Sorry to keep harping on about the war. Mine is not a "warblog", but if you can think of a more important topic to cover let me know.

(Today another publisher invited me to write a bioinformatics book and the best I can do with that is put it in parentheses.)

Now I am about to do some particularly weak blogging. This following is a Weblog quote from a Weblog quote, but I want my anti-war friends to read it and the original source Kanan Makiya’s war diary is under heavy load as I type.

(I admit I have not quoted from the latter part of this entry which expresses strong skepticism about the extent Bush's plans for a post-war settlement, but I'm massively skeptical about that myself so I don't have much argument with the anti-war lobby there.)

The bombs have begun to fall on Baghdad. Iraqi soldiers have shot their officers and are giving themselves up to the Americans and the British in droves. Others, as in Nasiriyah and Umm Qasr, are fighting back, and civilians have already come under fire. Yet I find myself dismissing contemptuously all the e-mails and phone calls I get from antiwar friends who think they are commiserating with me because “their” country is bombing “mine.” To be sure, I am worried. Like every other Iraqi I know, I have friends and relatives in Baghdad. I am nauseous with anxiety for their safety. But still those bombs are music to my ears. They are like bells tolling for liberation in a country that has been turned into a gigantic concentration camp. One is not supposed to say such things in the kind of liberal, pacifist, and deeply anti-American circles of academia, in which I normally live and work. The truth is jarring even to my own ears.

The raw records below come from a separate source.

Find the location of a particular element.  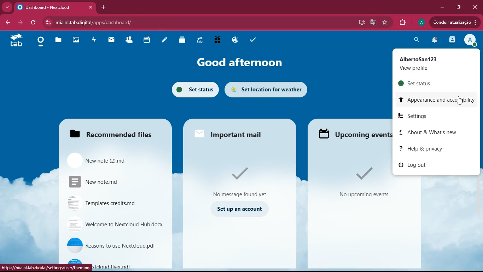

set up an account is located at coordinates (241, 208).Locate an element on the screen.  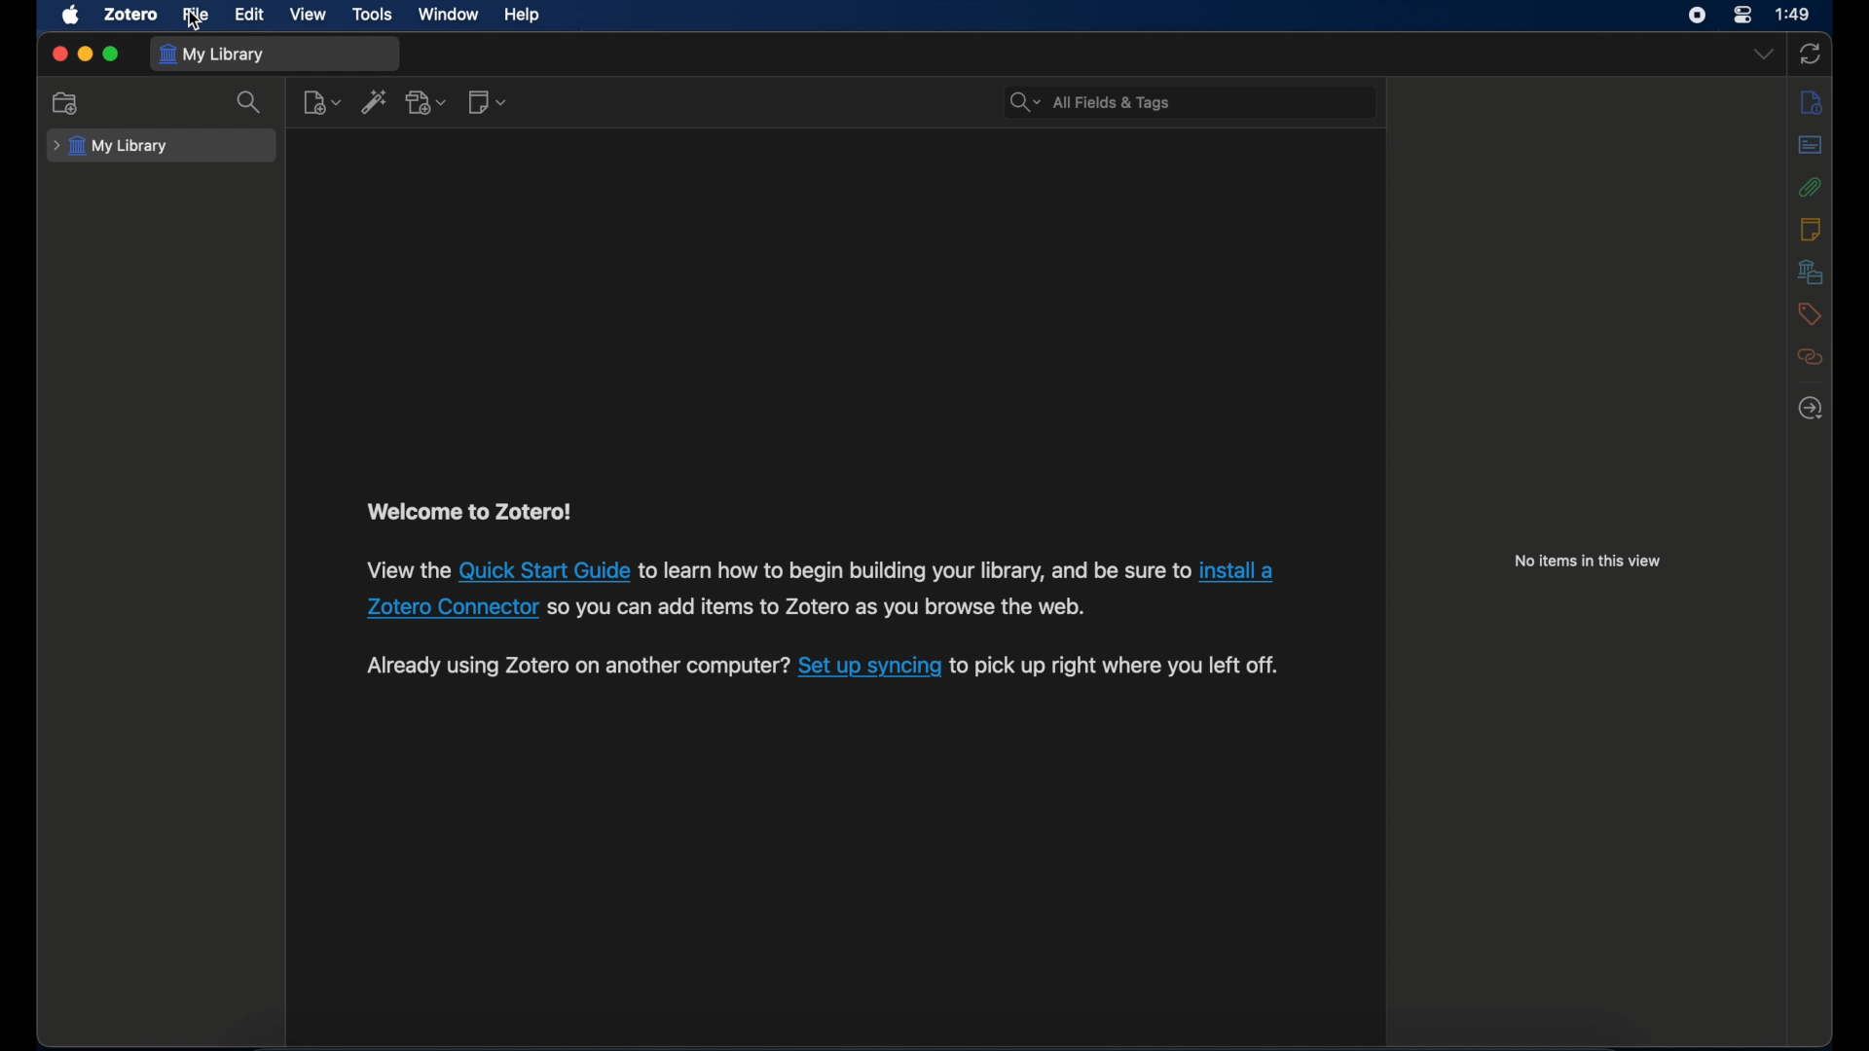
View the is located at coordinates (402, 569).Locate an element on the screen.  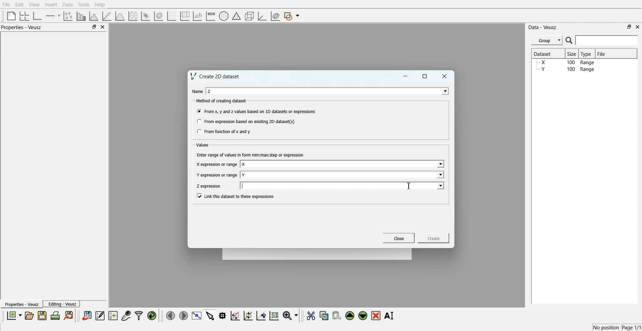
Properties - Veusz is located at coordinates (21, 304).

If you want to understand the perceptual chasm that separates how Iraqis view this second Gulf war from how the rest of the Arab-Muslim world views it–or from how these antiwar elites here in Cambridge or, dare I say, in Turtle Bay or Paris or Berlin view it–then you must begin with the war that has already been waged on the people of Iraq by their own regime. Then you will know, horribly, how the explosion of a JDAM can sound beautiful. For Iraqis, the absence of this new American-led war is not the presence of peace. Years before the first American cruise missile exploded in a “safe house” of the Iraqi leadership, the people of Iraq were living through a war. They have been living through that war since 1980, the year Saddam Hussein launched his futile war against Iran. Since then, one and a half million Iraqis have met a violent death. Between 5 and 10 percent of Iraq’s population has been killed, either directly or indirectly, because of decisions made by its own leadership. The scale of such devastation on a people is impossible to imagine. Think of Germany or France after World War I. Think of the Soviet Union after World War II. The peoples that are thrust into such a meat-grinder are never the same when they emerge. Is it any wonder that we Iraqis do not look at this war the way so much of the rest of the world does?